24. As to each expert whom you expect to call as a witness at trial, please state:
a. The expert's name, address, occupation, and title;
b. The expert's field of expertise, including subspecialties, if any;
c. The expert's education background;
d. The expert's work experience in the field of expertise;
e. All professional societies and associations of which the expert is a member;
f. All hospitals at which the expert has staff privileges of any kind;
g. All written publications of which the expert is the author, giving the title of the publication and when and where it was published.
25. With respect to each person identified in the foregoing interrogatory, state:
a. The subject matter on which the expert is expected to testify;
b. The substance of the facts and opinions to which the expert is expected to testify; and
c. A summary of the grounds for each opinion, including the specific factual data upon which the opinion will be based.
26. Set forth in detail anything said or written by which plaintiff claims to be relevant to any of the issues in this lawsuit, identifying the time and place of each statement, who was present, and what was said by each person who was present.
27. Have any statements been taken from any defendant or nonparty pertaining to this claim?

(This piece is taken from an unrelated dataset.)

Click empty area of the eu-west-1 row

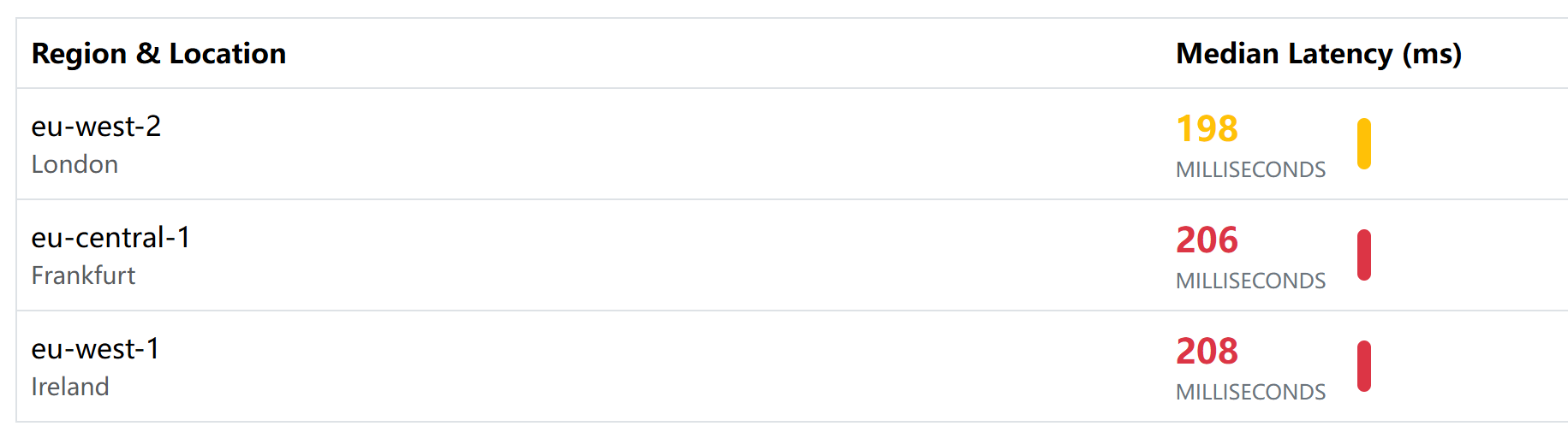point(642,366)
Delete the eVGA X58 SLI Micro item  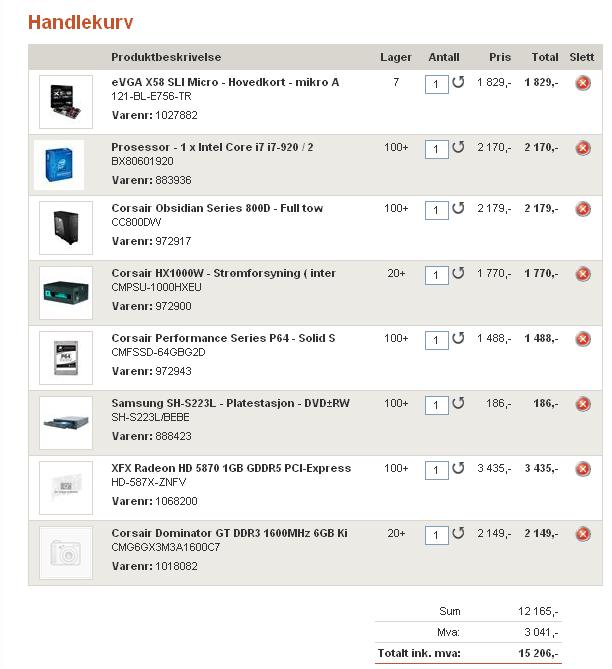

For purposes of this request, a statement previously made is: (1) a written statement signed or otherwise adopted or approved by the person making it, or (2) a stenographic, mechanical, electrical, or other recording, or a transcription thereof, which is a substantial verbatim recital or an oral statement by the person making it and contemporaneously recorded. With regard to each statement, state:
a. The name and address of each person making a statement;
b. The date on which the statement was made;
c. The name and address of the person or persons taking each statement; and
d. The subject matter of each statement;
e. Attach a copy of each statement to the answers to these interrogatories;
f. If you claim that any information, document or thing sought or requested is privileged, protected by the work product doctrine, or otherwise not discoverable, please:
1. Identify each document or thing by date, author, subject matter, and recipient;
2. State in detail the legal and factual basis for asserting said privilege, work product protection, or objection, or refusing to provide discovery as requested.